The challenging Copperhead course at Innisbrook played just more than two shots over par. Only 13 players broke 70, and 25 players broke par.
Just outside of those top 13 was Davis High graduate Nick Watney. The former Blue Devil was tied for 14th at five strokes back after carding a 1-under 70 that included a run of birdies on holes No. 3-5.
Harman came up short and into a bunker on the ninth hole and closed with his lone bogey for a 67. Harris English finished on the 18th and also hit into a bunker, except that he three-putted from 40 feet above the hole and had a double bogey. That gave him a 68, tied with Brendan Steele and Tag Ridings.
Geoff Ogilvy, at No. 49 in the world and needing to stay in the top 50 the next three weeks to get into the Masters, was in the large group at 69 that included Lucas Glover and a pair of past champions in Vijay Singh and K.J. Choi.
Stefani is a 31-year-old from the Houston area who finally made it to the PGA Tour by finishing 16th on the Web.com Tour money list. He is playing new courses and staying in unfamiliar places, though he had at least a few examples of other rookies this year to show the way.
Russell Henley won the Sony Open, and another rookie (Scott Langley) played with him in the final group. Three others have played in the final group this year — Brad Fritsch at Torrey Pines, James Hahn at Pebble Beach and Luke Guthrie two weeks ago at the Honda Classic.
Defending champion Luke Donald was tied with Watney at 70 and was angrier than usual, a testament to the course. Donald was poised to open with a great round, at 4-under with four holes to play despite missing three birdie chances inside 12 feet.
A poor drive led to bogey on the sixth.
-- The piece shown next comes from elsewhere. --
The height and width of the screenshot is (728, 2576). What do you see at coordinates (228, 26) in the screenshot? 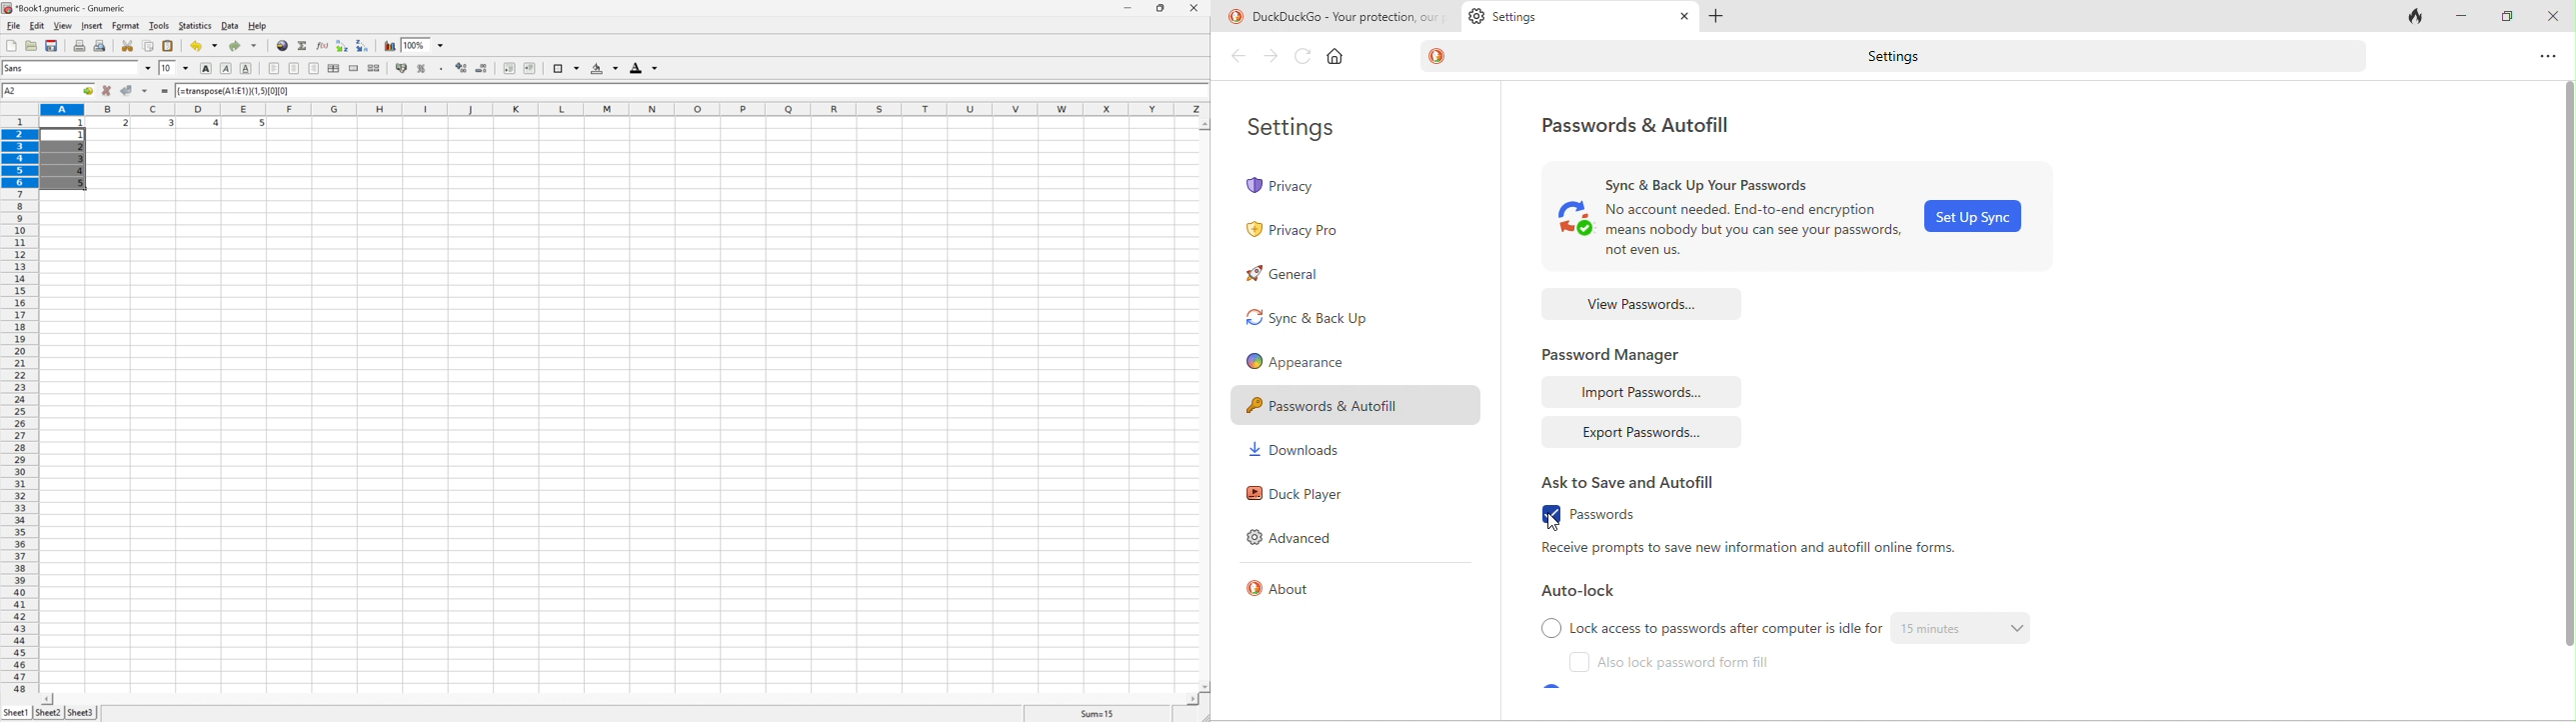
I see `data` at bounding box center [228, 26].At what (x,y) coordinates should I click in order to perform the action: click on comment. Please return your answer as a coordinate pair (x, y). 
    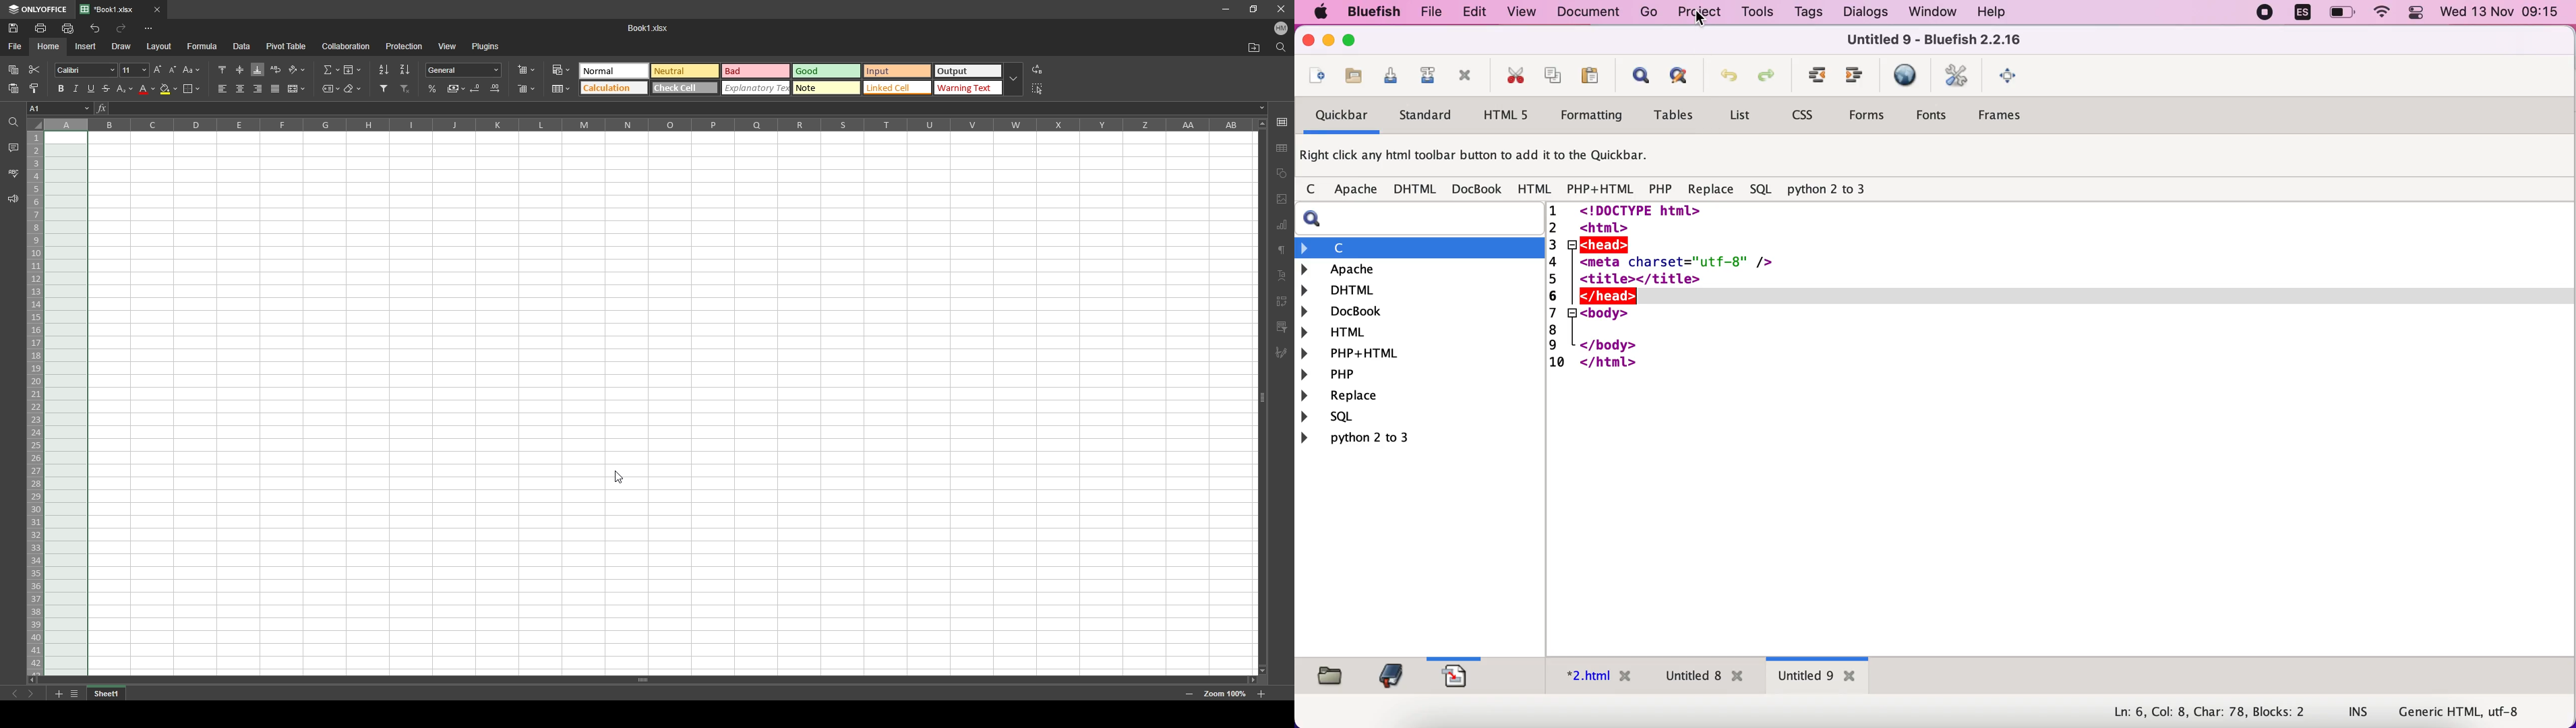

His tee shot on the par-3 eighth rolled toward the back lip of a bunker. And then a flier out of the rough on No. 9 sailed over the green and into a slope in the bunker with very little sand. That made for three bogeys in four holes, and turned a solid round into a frustrating one.
“At one point I felt I should have been 5 or 6 under,” Donald said. “To walk off with a 70 and play like that is hard to take. It was shame to cough up a couple of shots. Fifteen of those holes, I played really solid golf.”